:: Extrait à lire

La justice en marche

Le Tribunal spécial pour le Liban (TSL) a enfin vu le jour hier à La Haye, un peu plus de quatre ans après l'assassinat de Rafic Hariri. Une cérémonie a eu lieu à cette occasion dans les locaux du TSL, où l'accent a été mis sur la marche de la justice et l'indépendance du tribunal.

Le vieux gymnase qui sera aménagé dans les prochains mois en prétoire pour le Tribunal spécial pour le Liban, dans un bâtiment de Leidschendam, dans la banlieue de La Haye, a été le lieu choisi hier pour la cérémonie marquant le début des travaux du tribunal qui doit juger les coupables de l'assassinat de Rafic Hariri et des autres attentats terroristes.
Le mardi 24, une conférence de presse s'était tenue dans cette même salle, animée par Robin Vincent, le greffier en chef du TSL.
Hier, dimanche, M. Vincent était le maître de cérémonie qui a présenté successivement, après un bref préambule, Patricia O'Brien, assistante du secrétaire général de l'ONU pour les affaires juridiques et conseillère juridique de l'ONU, Zeidan el-Saghir, ambassadeur du Liban aux Pays-Bas, Rob Zaagman, chargé des organisations internationales au ministère néerlandais des Affaires étrangères, et Daniel Bellemare, procureur général du TSL, venu de Beyrouth pour prendre en charge ses fonctions au siège de cette instance.
Au premier rang, devant les représentants de la presse, avaient pris place des diplomates représentant des pays amis du Liban et donateurs qui ont permis de créer ce que l'on peut considérer comme étant le premier tribunal international statuant en matière de terrorisme.
Au terme de ces allocutions, M. Bellemare et les autres personnalités du panel ont répondu aux questions des journalistes, sous la direction de la responsable de la communication, Suzan Khan.
Après les préliminaires et une minute de silence observée à la mémoire des victimes des attentats du Liban, l'emblème du TSL a été présenté à l'assistance. Il est formé d'un cèdre, d'une balance et de deux branches de lauriers superposées, emblème de l'ONU.

Une « transparence totale »
« Nous ne sommes pas ici pour les Nations unies ni pour la communauté internationale, mais pour le Liban », a déclaré M. Vincent. « Nous ne sommes pas ici pour les tueurs, mais pour les victimes. »
Mme O'Brien a commencé par définir le Tribunal spécial pour le Liban comme étant « un jalon sur la voie de l'action de la communauté internationale en vue de mettre fin à l'impunité au Liban pour les crimes terribles qui ont tragiquement coûté la vie à l'ancien premier ministre Rafic Hariri et d'autres personnes lors de l'attaque du 14 février 2005 ainsi que pour les autres attentats commis ultérieurement ».

::::

> **Exercices à résoudre**
1 – Recopiez fidèlement, dans l'article sur le Tribunal spécial pour le Liban, tout ce qui va de « Au premier rang, devant » jusqu'à « matière de terrorisme. ».
2 – Selon l'article sur le Tribunal spécial pour le Liban, de quels éléments l'emblème du TSL est-il formé ?

:: Listing des données

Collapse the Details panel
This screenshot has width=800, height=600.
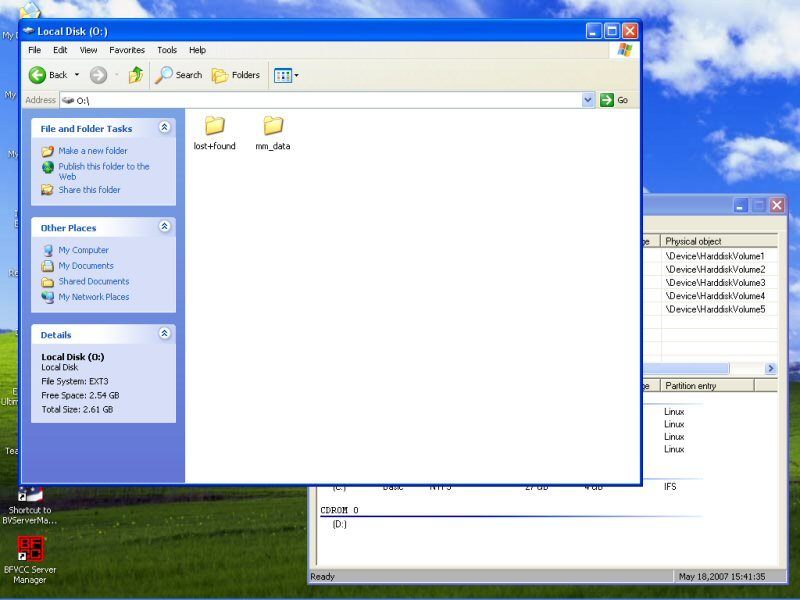164,333
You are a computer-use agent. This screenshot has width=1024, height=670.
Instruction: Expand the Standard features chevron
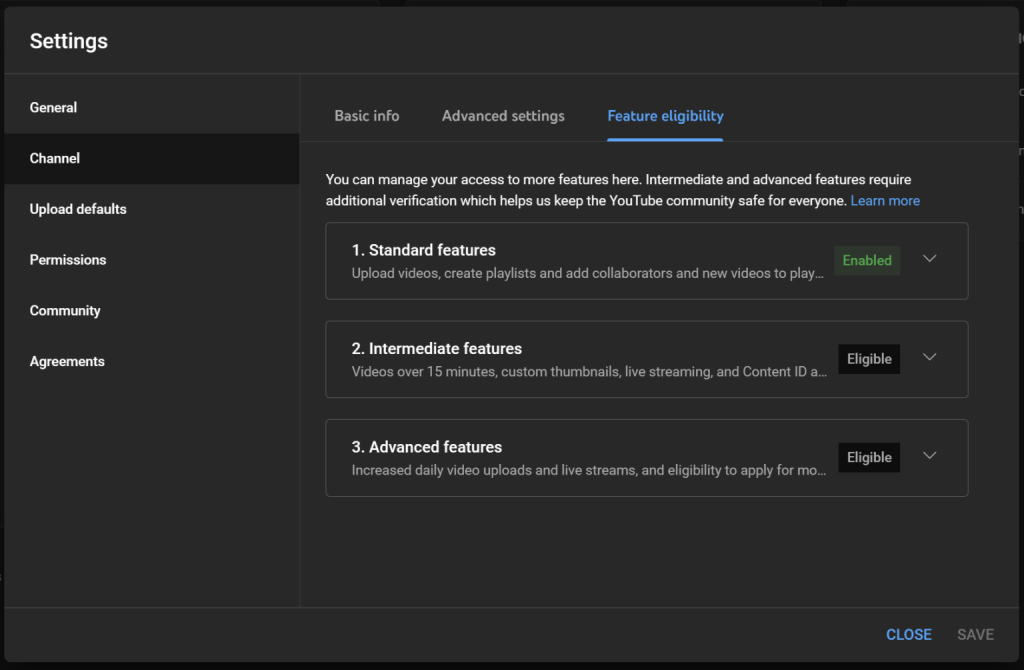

::::

> **Corrigés ci-dessous**
1 –
Au premier rang, devant les représentants de la presse, avaient pris place des diplomates représentant des pays amis du Liban et donateurs qui ont permis de créer ce que l'on peut considérer comme étant le premier tribunal international statuant en matière de terrorisme.

2 – D'un cèdre, d'une balance et de deux branches de lauriers superposées.